The Supreme Court of Canada has upheld Sanofi’s “selection patent” (the ‘875 patent) covering the blockbuster anti-clotting drug Plavix. A broader “genus” patent (the ‘777 patent) – also held by Sanofi – discloses over 250,000 different compounds. The narrower patent does have some additional patent scope. In particular, while ‘875 patent claims a particular dextro-rotatory isomer, the prior ‘777 patent only describes a racemate of that compound that includes two different isomers.

As an apparent “evergreening” strategy, Sanofi did not claim priority to its earlier patent filing. This allows for an additional decade of patent term. Looking at the case, the Supreme Court determined that it should simply follow the law of novelty and obviousness and not create any special ‘evergreening’ exception:

[97] Evergreening is a legitimate concern and, depending on the circumstances, strategies that attempt to extend the time limit of exclusivity of a patent may be contrary to the objectives of the Patent Act. The Act aims to promote inventiveness by conferring exclusivity for a limited period of time while providing for public disclosure of the invention to enable others to make or use it after expiry of the period of exclusivity.

[98] However, a generalized concern about evergreening is not a justification for an attack on the doctrine of selection patents for two reasons. First, a selection patent may be sought by a party other than the inventor or owner of the original genus patent.

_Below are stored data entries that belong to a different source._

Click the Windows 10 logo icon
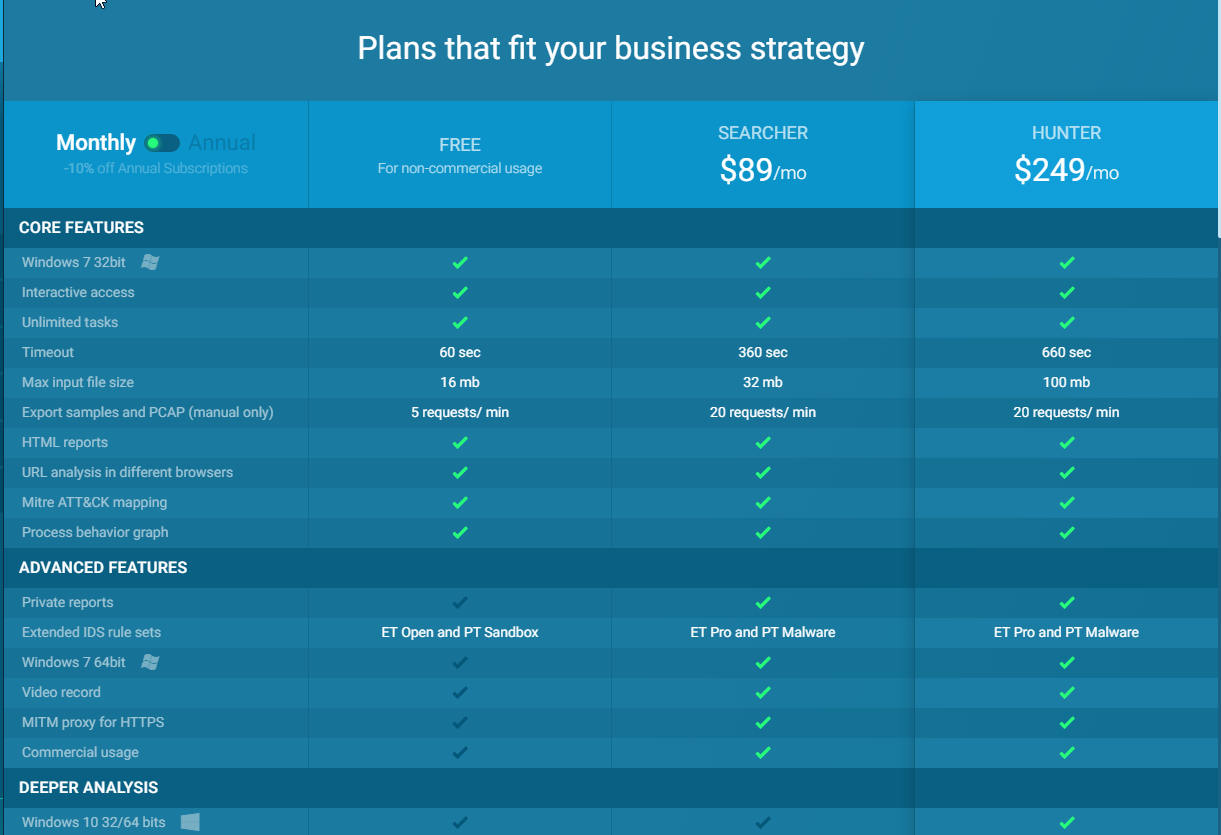The width and height of the screenshot is (1221, 835). coord(190,822)
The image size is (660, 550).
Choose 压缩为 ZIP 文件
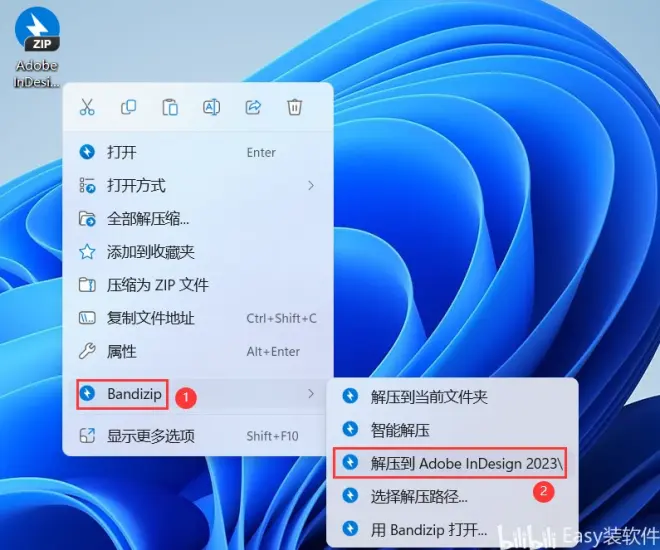(x=158, y=285)

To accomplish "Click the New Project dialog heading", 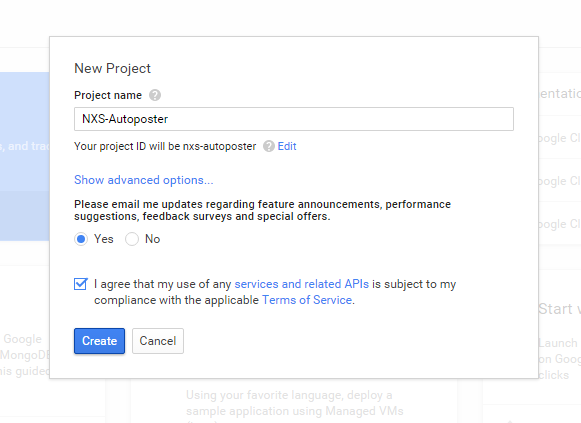I will pyautogui.click(x=112, y=69).
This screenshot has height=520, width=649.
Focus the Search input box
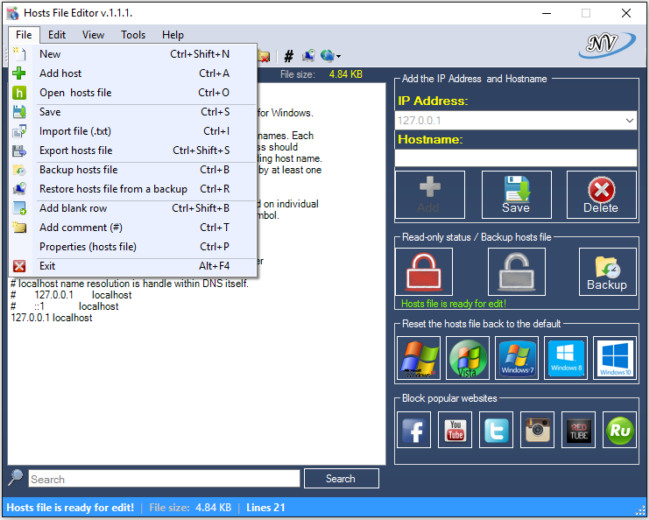click(x=163, y=479)

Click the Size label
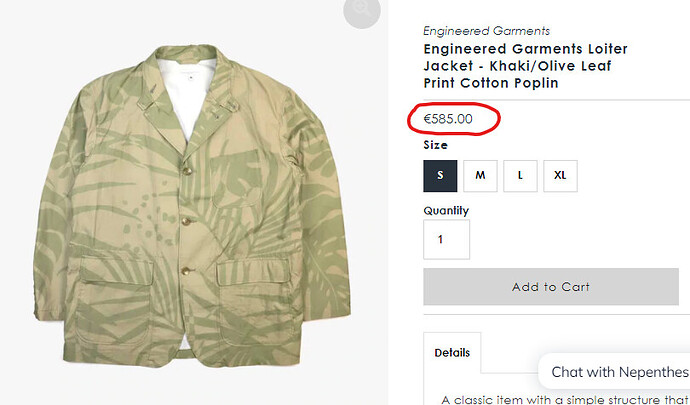coord(436,146)
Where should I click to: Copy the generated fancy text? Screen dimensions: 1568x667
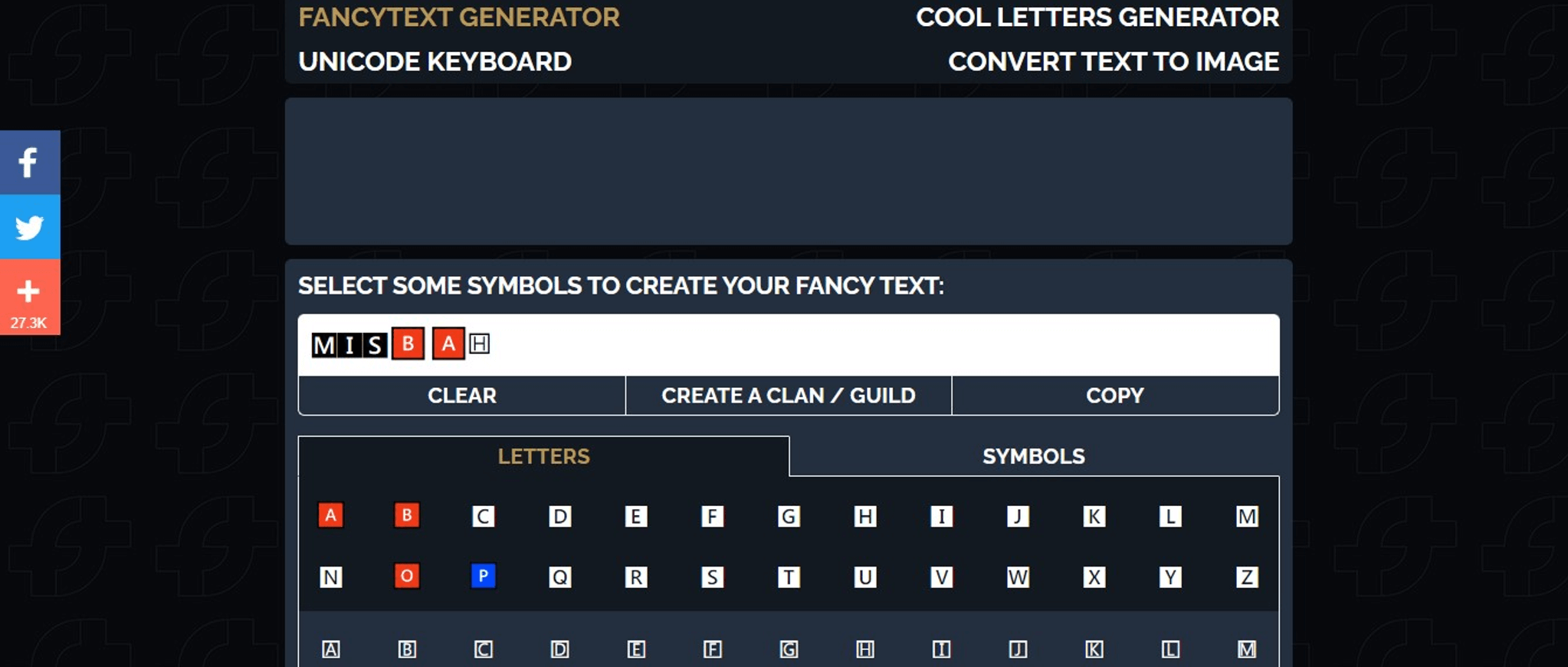[x=1115, y=396]
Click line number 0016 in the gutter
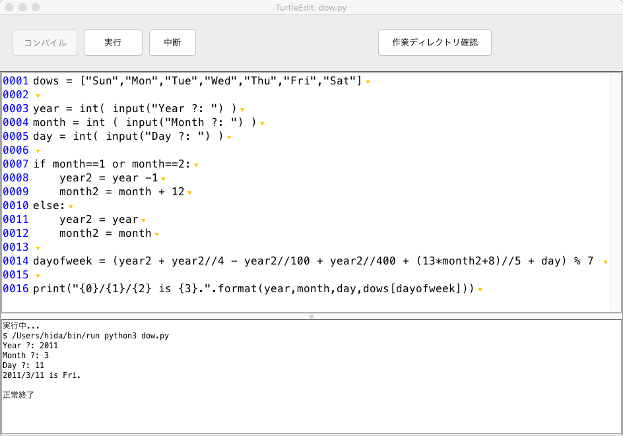The image size is (623, 436). coord(16,289)
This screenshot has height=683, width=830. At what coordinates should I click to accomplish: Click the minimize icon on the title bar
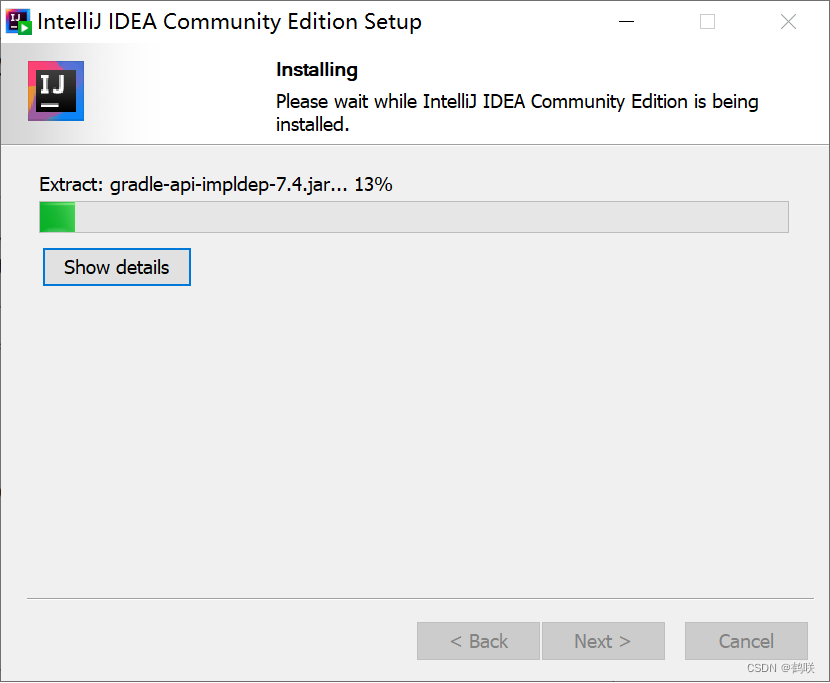click(x=627, y=21)
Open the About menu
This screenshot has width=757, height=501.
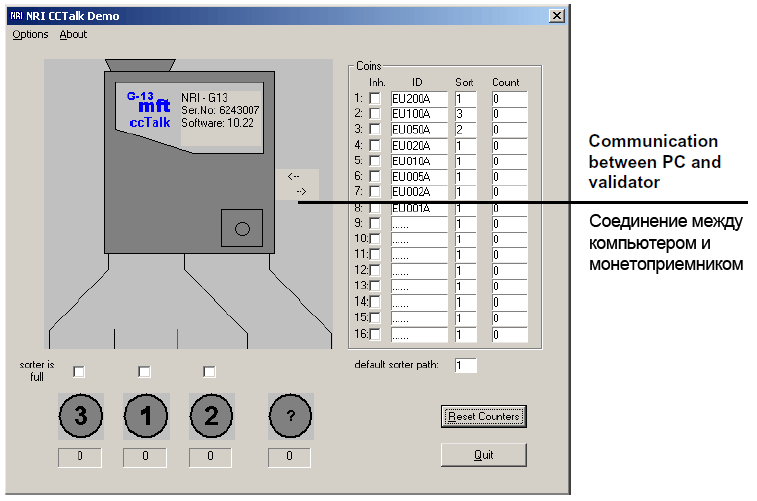coord(73,34)
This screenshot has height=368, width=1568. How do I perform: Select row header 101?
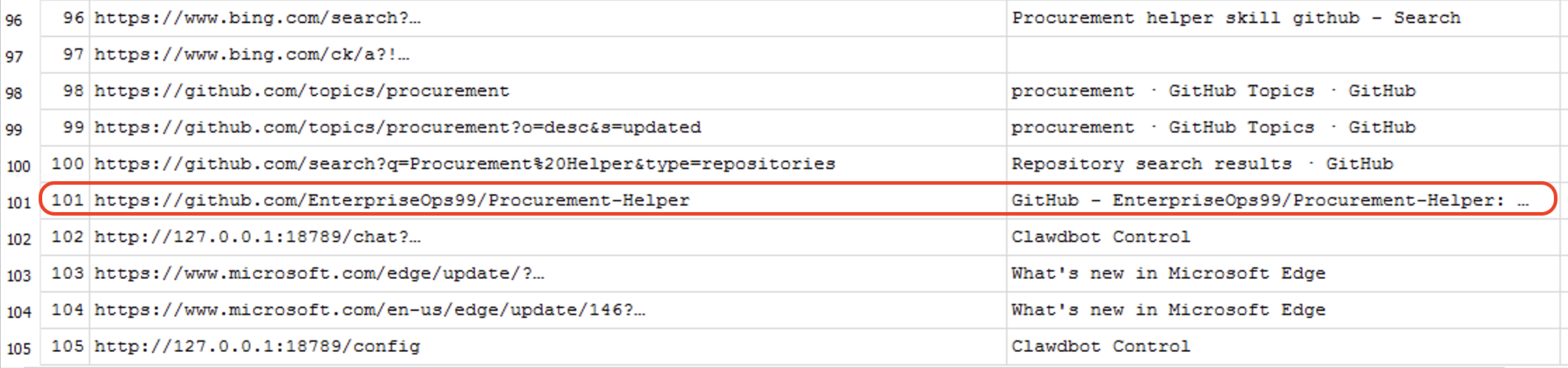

In such a case, anticipation or obviousness may be an issue, but evergreening does not arise.

On obviousness, the court found “a significant difference” between the claimed patent and the prior genus patent, and that the “difference was not obvious.”

17 thoughts on “Canadian Supreme Court Confirms Plavix Patent Despite Evergreening Charges

  1. 17

    Ummm, evergreening is such a minor part of the decision. The wider impact of this case is “obvious to try” may be an inquiry to determine patentability. However, possibly can’t be used in all arts. Anticipation now includes a second step of enablement. Now in Canada a patent application needs to have a “sufficient description” to be useful. However, if it is to be anticipated the prior art must be “enabled”.

  2. 16

    Norman-

    Given your good points, this appears to be a reasonable legal decision based on bad “facts.”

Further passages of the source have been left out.